Before I got married (and all right, after as well because I'm a sucker for a certain type of show) I watched a lot of Bridezillas and David Tutera and Rich Bride Poor Bride. My friend got me into Say Yes as well. I'm fully aware that Bridezillas isn't exactly the best example of what a bride or wedding is actually like, nor is David Tutera completely accurate because who has that kind of money, but I've come to the realization that I was a really weird bride.
First we had no budget - I don't mean that in the go-out-and-spend-as-much-as-you-want-sense - but that we had very little money so each month we were setting aside maybe 15 dollars. Other than my dress and his tux we spent about 100 dollars total. I used a David's Bridal credit card to buy my dress (totally paid off now, yay!) and a different credit card to buy his tux, which happened to be about 100 dollars.
Pretty right?
Should we have used credit cards? Nope. Did I? Yes. Feel guilty about it? Totally!
My handsome ring-bearers
Dollar store supplies turned into pretty awesome decor if I can toot my own skills with a hot glue gun. Anyone can follow Pinterest directions. I dyed the petals that needed thrown by my amazing flower girl, I made the vases for the sand ceremony, I put together all the favors (with the help of some AMAZING friends), I glittered my own high heels, and I didn't hire a wedding planner.
I got to the venue early, after being up all night doing favors and setting up what could be set up the night before, to finish putting everything together. A bridesmaid did our makeup, we were ready to go and only 2 minutes late getting started. I guess I have to be laid back to have 4 children in my wedding party :) (who did completely amazing for the record.)
I forgot the blue streak for my hair, I forgot to put my veil down for the walk up the aisle, I nearly tripped, and I wore blue ginormous granny panties under my dress - a gift from a friend (she thought I would return them, I told her they were going under my dress.)
We played a game during the reception where the party goers essentially got to choose who got cake shoved in their face at the end of the wedding. Of course my husband and I were a tie (I really tried to cheat) so I stuffed an apron down the front of my dress and shoved away.
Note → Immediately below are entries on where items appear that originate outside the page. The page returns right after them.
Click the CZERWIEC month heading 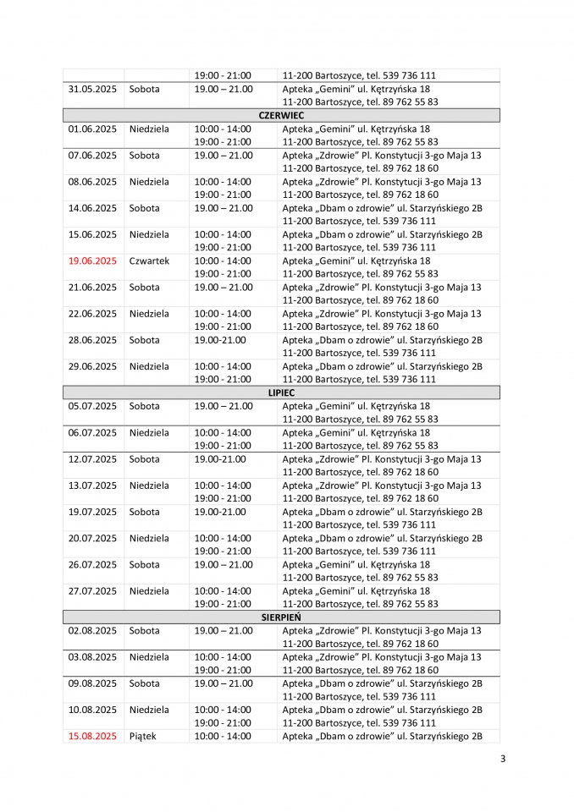281,115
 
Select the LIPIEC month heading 281,392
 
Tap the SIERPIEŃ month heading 281,617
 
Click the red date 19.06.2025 92,261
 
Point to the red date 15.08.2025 92,736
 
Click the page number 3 503,758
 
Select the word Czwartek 149,261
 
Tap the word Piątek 142,736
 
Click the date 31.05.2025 92,89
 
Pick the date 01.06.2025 92,129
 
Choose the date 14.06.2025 92,208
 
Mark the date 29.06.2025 92,366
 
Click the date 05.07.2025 92,406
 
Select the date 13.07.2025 92,486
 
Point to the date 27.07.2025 92,590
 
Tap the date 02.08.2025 92,630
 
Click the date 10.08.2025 92,710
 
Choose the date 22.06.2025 92,314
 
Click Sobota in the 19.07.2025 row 144,512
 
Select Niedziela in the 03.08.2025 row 149,656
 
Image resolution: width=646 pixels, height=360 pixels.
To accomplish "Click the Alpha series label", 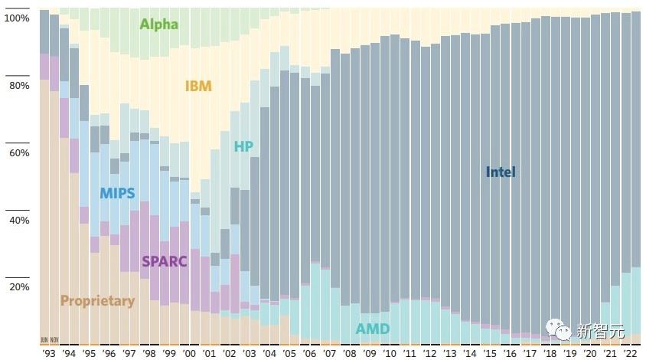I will click(x=158, y=24).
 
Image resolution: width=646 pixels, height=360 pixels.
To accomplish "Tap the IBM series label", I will click(x=198, y=86).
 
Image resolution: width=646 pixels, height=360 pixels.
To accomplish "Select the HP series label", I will click(x=243, y=146).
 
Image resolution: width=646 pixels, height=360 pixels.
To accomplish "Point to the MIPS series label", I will click(x=117, y=193).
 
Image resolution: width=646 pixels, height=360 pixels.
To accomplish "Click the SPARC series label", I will click(x=164, y=261).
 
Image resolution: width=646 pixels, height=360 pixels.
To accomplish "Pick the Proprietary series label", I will click(x=97, y=301).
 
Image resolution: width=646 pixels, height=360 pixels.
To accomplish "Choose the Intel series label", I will click(x=501, y=172).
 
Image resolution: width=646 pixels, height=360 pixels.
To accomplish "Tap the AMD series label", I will click(x=373, y=329).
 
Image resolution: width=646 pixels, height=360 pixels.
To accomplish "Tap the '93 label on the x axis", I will click(x=49, y=355).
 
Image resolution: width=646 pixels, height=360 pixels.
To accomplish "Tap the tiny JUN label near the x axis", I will click(x=44, y=339).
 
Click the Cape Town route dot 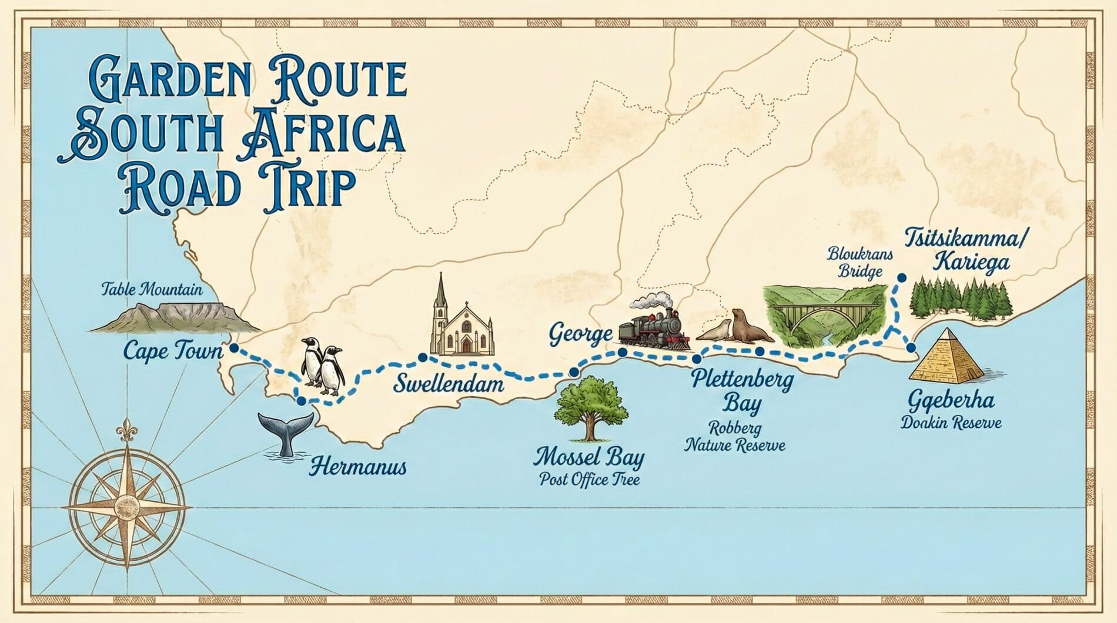pyautogui.click(x=234, y=348)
We were super attractive at this point.
Once the wedding was over I stayed and helped put everything away. We didn't leave with everyone throwing rice (or whatever is politically correct these days), we stayed until everything was exactly as it was before we got there.
I wouldn't change any of that for anything. I think that makes me an all right person.
Me showing him how I forgot my veil, Lindzy exasperated the kids "wouldn't listen".